Exercise aim → Scan the records below for the line containing "Task: Expand the Virtual Machine tree node" and the line containing "Click the word". Copy both, plus every line between, exactly.

━━━━━ Provided data

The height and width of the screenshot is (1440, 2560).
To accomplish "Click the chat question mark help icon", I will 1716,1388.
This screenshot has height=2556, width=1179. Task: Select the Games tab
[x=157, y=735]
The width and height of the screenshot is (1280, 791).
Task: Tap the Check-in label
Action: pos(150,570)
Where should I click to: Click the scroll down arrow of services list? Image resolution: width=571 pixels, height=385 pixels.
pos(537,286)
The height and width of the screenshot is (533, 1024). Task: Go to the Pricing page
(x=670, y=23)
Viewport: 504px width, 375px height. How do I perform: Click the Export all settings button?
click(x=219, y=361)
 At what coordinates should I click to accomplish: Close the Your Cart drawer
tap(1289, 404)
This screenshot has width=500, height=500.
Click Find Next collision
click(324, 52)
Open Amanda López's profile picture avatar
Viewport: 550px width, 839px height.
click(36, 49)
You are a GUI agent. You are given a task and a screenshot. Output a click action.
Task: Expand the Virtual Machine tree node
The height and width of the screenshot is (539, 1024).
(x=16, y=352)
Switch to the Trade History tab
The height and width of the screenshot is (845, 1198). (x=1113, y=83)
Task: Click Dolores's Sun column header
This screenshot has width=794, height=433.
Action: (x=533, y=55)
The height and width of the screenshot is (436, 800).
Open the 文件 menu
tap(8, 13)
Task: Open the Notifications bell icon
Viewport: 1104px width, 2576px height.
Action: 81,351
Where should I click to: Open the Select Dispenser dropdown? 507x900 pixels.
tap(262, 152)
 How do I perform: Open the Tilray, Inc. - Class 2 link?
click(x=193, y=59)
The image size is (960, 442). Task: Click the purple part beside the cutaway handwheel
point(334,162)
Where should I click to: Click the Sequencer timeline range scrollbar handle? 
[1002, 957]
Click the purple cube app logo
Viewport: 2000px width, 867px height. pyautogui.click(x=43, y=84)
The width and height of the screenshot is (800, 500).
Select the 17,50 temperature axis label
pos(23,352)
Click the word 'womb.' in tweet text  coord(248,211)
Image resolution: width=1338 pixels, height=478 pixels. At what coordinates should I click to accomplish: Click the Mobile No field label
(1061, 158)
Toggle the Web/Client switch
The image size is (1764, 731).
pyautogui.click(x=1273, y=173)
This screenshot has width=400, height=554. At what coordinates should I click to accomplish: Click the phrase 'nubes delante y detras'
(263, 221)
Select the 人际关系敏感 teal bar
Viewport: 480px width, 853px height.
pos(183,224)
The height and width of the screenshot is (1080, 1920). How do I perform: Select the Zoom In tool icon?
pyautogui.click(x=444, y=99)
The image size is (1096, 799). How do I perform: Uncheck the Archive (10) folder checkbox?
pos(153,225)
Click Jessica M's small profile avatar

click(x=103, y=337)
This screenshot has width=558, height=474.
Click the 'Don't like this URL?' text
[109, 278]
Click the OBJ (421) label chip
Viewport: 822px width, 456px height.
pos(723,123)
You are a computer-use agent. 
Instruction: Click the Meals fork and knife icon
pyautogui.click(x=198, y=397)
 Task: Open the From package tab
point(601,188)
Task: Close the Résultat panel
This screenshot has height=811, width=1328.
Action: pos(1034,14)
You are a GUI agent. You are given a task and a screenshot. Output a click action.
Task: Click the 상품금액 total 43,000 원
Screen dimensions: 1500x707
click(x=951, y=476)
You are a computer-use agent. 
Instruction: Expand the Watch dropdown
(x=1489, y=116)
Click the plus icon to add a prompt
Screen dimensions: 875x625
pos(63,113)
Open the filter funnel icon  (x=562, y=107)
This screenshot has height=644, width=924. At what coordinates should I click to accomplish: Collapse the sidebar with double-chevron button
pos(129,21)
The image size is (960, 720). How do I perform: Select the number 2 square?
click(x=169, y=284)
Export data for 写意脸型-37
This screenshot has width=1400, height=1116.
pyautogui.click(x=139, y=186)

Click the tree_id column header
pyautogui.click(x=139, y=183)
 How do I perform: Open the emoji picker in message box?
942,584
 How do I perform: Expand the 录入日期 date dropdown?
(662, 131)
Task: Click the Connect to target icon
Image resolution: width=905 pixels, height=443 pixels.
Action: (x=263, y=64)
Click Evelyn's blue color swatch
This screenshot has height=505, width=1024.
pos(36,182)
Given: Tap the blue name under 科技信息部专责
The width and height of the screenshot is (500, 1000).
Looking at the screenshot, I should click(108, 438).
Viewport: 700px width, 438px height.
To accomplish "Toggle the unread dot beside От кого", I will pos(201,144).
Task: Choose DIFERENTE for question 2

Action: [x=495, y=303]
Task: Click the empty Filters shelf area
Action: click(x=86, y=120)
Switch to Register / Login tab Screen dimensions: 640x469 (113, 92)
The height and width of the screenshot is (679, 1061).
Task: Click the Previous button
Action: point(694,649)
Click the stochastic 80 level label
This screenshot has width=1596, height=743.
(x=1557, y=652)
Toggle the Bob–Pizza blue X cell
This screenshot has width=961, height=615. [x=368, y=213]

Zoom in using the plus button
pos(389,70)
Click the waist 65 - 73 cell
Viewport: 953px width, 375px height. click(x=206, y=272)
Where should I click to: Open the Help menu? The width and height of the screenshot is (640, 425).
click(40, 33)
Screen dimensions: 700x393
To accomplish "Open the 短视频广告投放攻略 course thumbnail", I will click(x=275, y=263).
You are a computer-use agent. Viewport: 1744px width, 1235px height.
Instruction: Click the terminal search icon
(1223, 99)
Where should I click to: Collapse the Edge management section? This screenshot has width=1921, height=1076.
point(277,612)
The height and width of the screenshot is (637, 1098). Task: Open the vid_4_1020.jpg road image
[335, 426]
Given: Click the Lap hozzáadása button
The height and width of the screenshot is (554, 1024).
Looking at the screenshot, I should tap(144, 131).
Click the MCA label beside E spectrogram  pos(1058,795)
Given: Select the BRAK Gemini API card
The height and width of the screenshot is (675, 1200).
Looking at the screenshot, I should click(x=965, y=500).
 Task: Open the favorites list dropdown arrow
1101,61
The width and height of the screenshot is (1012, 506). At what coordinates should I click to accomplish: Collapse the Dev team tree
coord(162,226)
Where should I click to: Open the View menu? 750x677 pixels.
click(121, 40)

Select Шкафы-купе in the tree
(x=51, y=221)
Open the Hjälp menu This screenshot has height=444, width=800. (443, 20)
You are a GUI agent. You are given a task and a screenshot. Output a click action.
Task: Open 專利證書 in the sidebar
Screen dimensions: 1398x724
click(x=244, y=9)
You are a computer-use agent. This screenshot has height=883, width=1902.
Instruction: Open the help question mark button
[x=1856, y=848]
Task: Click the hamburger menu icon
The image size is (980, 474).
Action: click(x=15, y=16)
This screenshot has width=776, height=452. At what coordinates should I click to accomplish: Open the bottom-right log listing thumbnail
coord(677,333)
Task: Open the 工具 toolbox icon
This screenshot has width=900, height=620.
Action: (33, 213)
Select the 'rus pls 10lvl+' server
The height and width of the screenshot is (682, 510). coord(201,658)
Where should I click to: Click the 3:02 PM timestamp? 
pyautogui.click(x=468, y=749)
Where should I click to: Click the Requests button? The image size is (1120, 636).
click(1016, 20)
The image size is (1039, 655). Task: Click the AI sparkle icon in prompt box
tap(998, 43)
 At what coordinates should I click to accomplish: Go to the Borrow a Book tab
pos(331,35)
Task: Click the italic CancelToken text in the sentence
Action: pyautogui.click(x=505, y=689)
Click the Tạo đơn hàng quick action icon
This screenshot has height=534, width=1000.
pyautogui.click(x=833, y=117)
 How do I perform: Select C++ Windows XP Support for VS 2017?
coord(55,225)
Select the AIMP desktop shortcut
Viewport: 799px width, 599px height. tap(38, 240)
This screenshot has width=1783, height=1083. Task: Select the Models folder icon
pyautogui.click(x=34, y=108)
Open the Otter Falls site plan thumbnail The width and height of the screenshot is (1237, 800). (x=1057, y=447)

━━━━━━━━━━

Expected output →
Task: Expand the Virtual Machine tree node
The height and width of the screenshot is (539, 1024).
(x=16, y=352)
Switch to the Trade History tab
The height and width of the screenshot is (845, 1198). (x=1113, y=83)
Task: Click Dolores's Sun column header
This screenshot has width=794, height=433.
Action: (x=533, y=55)
The height and width of the screenshot is (436, 800).
Open the 文件 menu
tap(8, 13)
Task: Open the Notifications bell icon
Viewport: 1104px width, 2576px height.
Action: 81,351
Where should I click to: Open the Select Dispenser dropdown? 507x900 pixels.
tap(262, 152)
 How do I perform: Open the Tilray, Inc. - Class 2 link?
click(x=193, y=59)
The image size is (960, 442). Task: Click the purple part beside the cutaway handwheel
point(334,162)
Where should I click to: Click the Sequencer timeline range scrollbar handle? 
[1002, 957]
Click the purple cube app logo
Viewport: 2000px width, 867px height. pyautogui.click(x=43, y=84)
The width and height of the screenshot is (800, 500).
Select the 17,50 temperature axis label
pos(23,352)
Click the word 'womb.' in tweet text  coord(248,211)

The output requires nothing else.